Uma denúncia envolvendo o uso de banheiros femininos em um shopping de Criciúma ganhou repercussão política em Santa Catarina e reacendeu um dos debates mais sensíveis da atualidade: o limite entre direitos individuais, identidade de gênero, privacidade e segurança em espaços coletivos.
Segundo relatos que passaram a circular publicamente, funcionárias do shopping teriam manifestado desconforto diante da presença de pessoas trans em banheiros femininos. O caso passou a ser explorado politicamente pelo deputado estadual Jessé Lopes, que afirmou ter protocolado um projeto de lei para proibir a entrada de pessoas em banheiros de acordo com a identidade de gênero, defendendo o critério de “sexo biológico”. O parlamentar também mencionou a previsão de multa para o infrator e para empresas privadas consideradas omissas.
A declaração elevou a temperatura do debate em Santa Catarina e colocou novamente no centro da pauta um tema que costuma dividir opiniões, gerar forte mobilização nas redes sociais e provocar discussões jurídicas em todo o país.
Até o momento, o ponto central da discussão é que se trata de uma denúncia pública que precisa ser apurada com rigor. Em situações como essa, é essencial que haja registro formal, apuração interna do estabelecimento e, se necessário, atuação das autoridades competentes, para que qualquer medida seja baseada em fatos e não apenas em repercussão política ou ideológica.
A discussão ganhou corpo especialmente porque o tema toca em dois pontos que geram forte reação social: de um lado, o sentimento de desconforto relatado por mulheres e funcionárias; de outro, o risco de discriminação e constrangimento contra pessoas trans, em um país onde esse público já enfrenta histórico de exclusão e violência.
A controvérsia sobre o uso de banheiros por pessoas trans já chegou ao Supremo Tribunal Federal. Em 2024, o STF rejeitou um recurso relacionado ao caso de uma mulher trans que havia sido impedida de usar o banheiro feminino de um shopping em Santa Catarina. No entanto, a decisão foi tomada por questão processual, sem que a Corte definisse de forma definitiva o mérito constitucional do tema. Ou seja: o debate jurídico segue aberto.
Na prática, isso significa que o assunto ainda está cercado por zona cinzenta jurídica, o que abre espaço para projetos de lei, disputas judiciais e interpretações divergentes em diferentes ambientes.
O novo movimento político do deputado não surge isoladamente. Em janeiro deste ano, Santa Catarina já havia sancionado uma lei que proíbe banheiros de gênero neutro em instituições de ensino públicas e privadas, também de autoria de Jessé Lopes. A norma prevê multa e obriga a manutenção de banheiros separados por sexo nas escolas, universidades e demais unidades de ensino.
Agora, ao tentar levar a discussão para shopping centers, empresas e estabelecimentos privados, o parlamentar amplia uma agenda claramente voltada ao campo conservador, buscando transformar um episódio de forte apelo emocional em bandeira legislativa.

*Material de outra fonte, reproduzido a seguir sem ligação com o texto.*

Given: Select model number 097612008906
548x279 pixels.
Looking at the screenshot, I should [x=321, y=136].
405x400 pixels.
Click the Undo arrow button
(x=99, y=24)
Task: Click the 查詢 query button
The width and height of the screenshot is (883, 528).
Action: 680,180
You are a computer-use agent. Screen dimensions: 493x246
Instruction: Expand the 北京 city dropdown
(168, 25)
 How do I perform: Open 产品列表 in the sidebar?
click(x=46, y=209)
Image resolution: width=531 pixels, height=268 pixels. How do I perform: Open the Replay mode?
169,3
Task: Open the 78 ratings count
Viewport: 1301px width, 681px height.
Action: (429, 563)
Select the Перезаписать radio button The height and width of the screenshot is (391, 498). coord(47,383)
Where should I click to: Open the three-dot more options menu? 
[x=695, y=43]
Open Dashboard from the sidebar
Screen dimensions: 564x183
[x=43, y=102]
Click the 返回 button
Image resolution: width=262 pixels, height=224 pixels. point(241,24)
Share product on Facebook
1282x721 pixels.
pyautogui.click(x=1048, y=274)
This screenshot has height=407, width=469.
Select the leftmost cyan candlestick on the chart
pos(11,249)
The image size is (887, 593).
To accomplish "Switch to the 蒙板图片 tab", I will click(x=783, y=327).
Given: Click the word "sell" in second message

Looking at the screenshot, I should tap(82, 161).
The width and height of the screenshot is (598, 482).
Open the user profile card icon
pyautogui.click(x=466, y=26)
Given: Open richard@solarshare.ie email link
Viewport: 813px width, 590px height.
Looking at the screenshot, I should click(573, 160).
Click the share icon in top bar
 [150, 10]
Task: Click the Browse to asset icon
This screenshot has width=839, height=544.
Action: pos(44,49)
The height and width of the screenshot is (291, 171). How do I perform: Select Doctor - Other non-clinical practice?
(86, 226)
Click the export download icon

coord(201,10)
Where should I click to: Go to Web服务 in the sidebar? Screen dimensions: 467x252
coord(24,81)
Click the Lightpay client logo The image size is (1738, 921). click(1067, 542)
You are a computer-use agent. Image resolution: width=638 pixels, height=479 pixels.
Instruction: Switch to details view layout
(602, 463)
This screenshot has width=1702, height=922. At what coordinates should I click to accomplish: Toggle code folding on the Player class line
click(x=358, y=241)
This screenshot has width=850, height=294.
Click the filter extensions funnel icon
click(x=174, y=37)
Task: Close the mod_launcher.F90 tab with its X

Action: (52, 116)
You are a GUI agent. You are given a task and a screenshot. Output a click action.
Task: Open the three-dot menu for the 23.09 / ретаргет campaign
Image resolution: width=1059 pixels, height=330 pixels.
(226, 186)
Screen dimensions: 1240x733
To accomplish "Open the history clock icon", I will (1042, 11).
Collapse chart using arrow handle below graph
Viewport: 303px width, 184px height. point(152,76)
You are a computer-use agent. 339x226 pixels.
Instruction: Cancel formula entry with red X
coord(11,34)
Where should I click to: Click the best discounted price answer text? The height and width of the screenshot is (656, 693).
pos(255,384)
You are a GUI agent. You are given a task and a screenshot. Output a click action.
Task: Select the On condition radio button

Independentemente da posição ideológica, o tema exige seriedade, prudência e responsabilidade institucional. Isso porque transformar qualquer denúncia em palanque sem apuração sólida pode tanto alimentar pânico moral quanto silenciar desconfortos reais de trabalhadoras e frequentadoras desses espaços.
A discussão não pode ser reduzida a slogans, nem de um lado, nem de outro. Há uma diferença entre proteger mulheres e funcionárias e promover perseguição ou humilhação pública. Da mesma forma, há diferença entre combater discriminação e ignorar o debate social que existe na prática.
No fim, o caso de Criciúma escancara algo maior: o Brasil segue sem uma solução institucional clara para um tema que mistura direitos civis, convivência social, segurança, legislação e guerra cultural. E, enquanto isso, a política segue ocupando o espaço antes mesmo da apuração.